Divya Khattar, Cincinnati Children's Hospital Medical Center, Cincinnati, OH, United States; Sharlene Fernandes, CCHMC, United States; Minhze Guo, CCHMC, United States; William Zacharias, CCHMC, United States; Daniel Swarr, CCHMC, United States

Background: Epigenetic control of gene expression and chromatin remodeling have been associated with many pediatric developmental lung disorders including bronchopulmonary dysplasia (BPD). The exact molecular mechanisms by which cell type identity is established and maintained during lung development remains unknown. Previously we have used Sox9+ lung epithelial progenitor cell (EPC) population as a model system to show that dynamic changes in chromatin accessibility correlate with differential gene expression during development. To predict potential transcription factor (TF) chromatin regulator (CR) complex regulatory networks, we used the Paired Expression and Chromatin Accessibility Modeling (PECA) and identified SWI/SNF proteins ARID1A/1B as key drivers of chromatin accessibility changes during development of the Sox9+ progenitor cell lineage.

Objectives: Our primary hypothesis is that dynamic modulation of chromatin accessibility by ARID1A/1B at specific cis-regulatory elements (CREs) is required for alveolar epithelial cell (AEC) maturation, and secondly, the SWI/SNF complex is directly targeted to these CREs by interaction with “master” lung TFs, including NKX2.1 and SOX9.
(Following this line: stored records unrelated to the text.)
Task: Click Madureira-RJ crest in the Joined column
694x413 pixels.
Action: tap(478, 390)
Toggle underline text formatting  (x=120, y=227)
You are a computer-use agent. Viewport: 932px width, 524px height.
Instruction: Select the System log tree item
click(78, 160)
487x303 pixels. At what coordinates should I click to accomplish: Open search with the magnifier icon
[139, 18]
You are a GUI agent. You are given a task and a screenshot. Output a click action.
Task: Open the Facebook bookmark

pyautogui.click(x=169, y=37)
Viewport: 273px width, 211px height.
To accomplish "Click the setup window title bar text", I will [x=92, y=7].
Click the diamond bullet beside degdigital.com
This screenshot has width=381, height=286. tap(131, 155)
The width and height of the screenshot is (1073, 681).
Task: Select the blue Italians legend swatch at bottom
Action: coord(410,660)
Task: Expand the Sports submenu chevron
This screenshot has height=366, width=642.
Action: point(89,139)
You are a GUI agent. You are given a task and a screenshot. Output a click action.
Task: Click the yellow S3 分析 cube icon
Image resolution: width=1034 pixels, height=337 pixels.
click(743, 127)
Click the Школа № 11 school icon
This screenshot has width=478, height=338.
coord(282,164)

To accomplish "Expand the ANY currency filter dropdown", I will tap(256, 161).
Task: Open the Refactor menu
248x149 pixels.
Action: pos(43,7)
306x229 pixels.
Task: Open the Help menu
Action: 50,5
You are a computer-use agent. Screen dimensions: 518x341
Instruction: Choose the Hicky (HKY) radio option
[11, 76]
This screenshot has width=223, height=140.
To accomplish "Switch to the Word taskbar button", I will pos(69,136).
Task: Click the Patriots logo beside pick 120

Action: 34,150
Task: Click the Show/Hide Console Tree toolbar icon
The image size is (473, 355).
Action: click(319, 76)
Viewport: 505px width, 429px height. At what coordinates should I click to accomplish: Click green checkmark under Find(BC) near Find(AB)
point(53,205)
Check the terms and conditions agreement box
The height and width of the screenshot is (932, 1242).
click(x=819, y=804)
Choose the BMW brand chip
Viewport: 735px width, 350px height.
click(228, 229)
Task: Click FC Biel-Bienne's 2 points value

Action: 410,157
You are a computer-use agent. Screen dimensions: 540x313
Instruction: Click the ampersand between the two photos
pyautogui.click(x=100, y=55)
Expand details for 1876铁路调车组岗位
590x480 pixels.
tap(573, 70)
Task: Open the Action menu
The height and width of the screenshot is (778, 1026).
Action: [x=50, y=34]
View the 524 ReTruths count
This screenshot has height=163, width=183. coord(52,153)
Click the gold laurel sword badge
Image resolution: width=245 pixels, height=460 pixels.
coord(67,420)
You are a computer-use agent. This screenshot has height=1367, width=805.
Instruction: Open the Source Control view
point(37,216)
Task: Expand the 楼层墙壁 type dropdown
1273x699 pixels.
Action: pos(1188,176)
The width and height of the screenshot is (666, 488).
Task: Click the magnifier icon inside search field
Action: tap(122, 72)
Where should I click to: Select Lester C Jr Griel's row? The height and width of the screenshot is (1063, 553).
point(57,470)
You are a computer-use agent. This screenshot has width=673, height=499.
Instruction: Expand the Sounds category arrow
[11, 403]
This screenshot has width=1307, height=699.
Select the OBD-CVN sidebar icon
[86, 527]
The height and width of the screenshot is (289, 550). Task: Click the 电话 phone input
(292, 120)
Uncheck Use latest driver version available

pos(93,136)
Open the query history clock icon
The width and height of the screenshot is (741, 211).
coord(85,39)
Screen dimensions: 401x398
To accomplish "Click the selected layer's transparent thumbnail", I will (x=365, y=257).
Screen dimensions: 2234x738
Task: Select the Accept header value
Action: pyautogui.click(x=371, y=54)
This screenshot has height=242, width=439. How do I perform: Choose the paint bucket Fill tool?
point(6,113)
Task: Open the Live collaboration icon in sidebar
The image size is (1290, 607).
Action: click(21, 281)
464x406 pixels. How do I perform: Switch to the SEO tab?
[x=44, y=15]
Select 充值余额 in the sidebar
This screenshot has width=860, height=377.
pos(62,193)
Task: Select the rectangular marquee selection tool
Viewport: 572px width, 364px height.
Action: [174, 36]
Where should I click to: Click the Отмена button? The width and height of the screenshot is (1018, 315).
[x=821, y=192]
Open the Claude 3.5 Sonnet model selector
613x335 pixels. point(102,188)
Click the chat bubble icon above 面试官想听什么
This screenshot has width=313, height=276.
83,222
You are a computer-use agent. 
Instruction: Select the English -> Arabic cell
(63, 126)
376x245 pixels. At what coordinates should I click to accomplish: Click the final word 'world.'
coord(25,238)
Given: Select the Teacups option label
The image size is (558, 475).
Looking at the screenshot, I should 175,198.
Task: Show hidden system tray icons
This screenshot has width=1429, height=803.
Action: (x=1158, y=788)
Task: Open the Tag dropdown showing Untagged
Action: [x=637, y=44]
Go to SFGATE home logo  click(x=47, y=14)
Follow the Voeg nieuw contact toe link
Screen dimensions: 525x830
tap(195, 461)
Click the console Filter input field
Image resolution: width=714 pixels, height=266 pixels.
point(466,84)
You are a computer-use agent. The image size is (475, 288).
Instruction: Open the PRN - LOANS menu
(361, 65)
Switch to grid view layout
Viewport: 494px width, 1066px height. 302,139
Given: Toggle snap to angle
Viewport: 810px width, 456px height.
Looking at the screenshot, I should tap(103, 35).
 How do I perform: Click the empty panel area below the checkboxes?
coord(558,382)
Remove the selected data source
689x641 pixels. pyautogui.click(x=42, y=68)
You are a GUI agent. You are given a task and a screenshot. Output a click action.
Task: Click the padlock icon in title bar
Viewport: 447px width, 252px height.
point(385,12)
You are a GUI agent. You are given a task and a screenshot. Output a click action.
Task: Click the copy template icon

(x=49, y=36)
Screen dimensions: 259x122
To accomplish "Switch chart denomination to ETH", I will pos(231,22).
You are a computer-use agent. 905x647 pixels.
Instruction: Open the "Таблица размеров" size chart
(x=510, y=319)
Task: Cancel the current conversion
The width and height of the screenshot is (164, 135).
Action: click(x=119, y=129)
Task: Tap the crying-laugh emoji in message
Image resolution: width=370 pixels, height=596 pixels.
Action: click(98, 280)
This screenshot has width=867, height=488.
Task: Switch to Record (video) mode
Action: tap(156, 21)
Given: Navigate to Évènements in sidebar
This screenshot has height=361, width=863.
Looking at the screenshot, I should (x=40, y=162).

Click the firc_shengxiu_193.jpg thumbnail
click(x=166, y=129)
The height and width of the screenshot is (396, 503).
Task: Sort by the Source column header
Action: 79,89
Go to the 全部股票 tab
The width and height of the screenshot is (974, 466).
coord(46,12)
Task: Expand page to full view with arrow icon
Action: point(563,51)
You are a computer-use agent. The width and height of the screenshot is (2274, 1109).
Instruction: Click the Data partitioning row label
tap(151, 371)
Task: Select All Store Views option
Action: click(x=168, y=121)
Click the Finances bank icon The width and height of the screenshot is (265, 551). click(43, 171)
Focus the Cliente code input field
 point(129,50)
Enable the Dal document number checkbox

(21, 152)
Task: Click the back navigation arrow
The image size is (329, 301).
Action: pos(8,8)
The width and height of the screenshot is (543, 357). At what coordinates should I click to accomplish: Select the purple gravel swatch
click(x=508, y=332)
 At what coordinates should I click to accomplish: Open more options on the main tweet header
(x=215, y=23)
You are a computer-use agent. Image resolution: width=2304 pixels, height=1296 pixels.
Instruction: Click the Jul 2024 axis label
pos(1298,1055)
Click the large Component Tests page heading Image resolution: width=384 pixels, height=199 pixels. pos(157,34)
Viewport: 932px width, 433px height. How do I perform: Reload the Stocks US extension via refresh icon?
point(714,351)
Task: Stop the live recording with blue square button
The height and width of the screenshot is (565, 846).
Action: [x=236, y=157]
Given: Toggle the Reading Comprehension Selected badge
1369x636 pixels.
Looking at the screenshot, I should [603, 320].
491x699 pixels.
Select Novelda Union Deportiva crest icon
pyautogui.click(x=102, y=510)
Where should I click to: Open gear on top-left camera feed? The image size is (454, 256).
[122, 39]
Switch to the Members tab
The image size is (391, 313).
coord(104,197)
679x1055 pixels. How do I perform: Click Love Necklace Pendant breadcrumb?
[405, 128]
Design/Methods: We developed Arid1a & Arid1b epithelial CKO mouse models and performed histology and immunohistochemistry to define the phenotype. We then propose using bioinformatic tools to mechanistically understand how ARID1A/ARID1B interacts with key TFs and remodels chromatin to establish AEC identity and function which in-turn also helps direct lung repair after injury.

Results: Our preliminary data show that loss of Arid1a in a mouse model leads to persistence of Sox9+ EPC, impaired alveolar differentiation, and neonatal death due to respiratory distress. A combined loss of Arid1a and Arid1b resulted in a phenotype of pulmonary hypoplasia/aplasia suggesting their key role in lung development. We performed single-cell RNA sequencing (scRNA-seq) and single-cell ATAC sequencing (scATAC-seq) on E 18.5 Arid1a CKO, Arid1b CKO, and littermate control mice and are in the process of analyzing our results. The scRNA-seq analysis shows an increase in expression of proximal epithelial airway structures like ciliated and secretory cells and a decrease in expression of the proliferating type II alveolar cells in the CKO animals compared to controls.

Conclusion: This data provides insight into the mechanistic understanding and provides a basis to understand the pathogenesis of complex lung diseases and for the development of therapeutic strategies to modulate the epigenome in the future.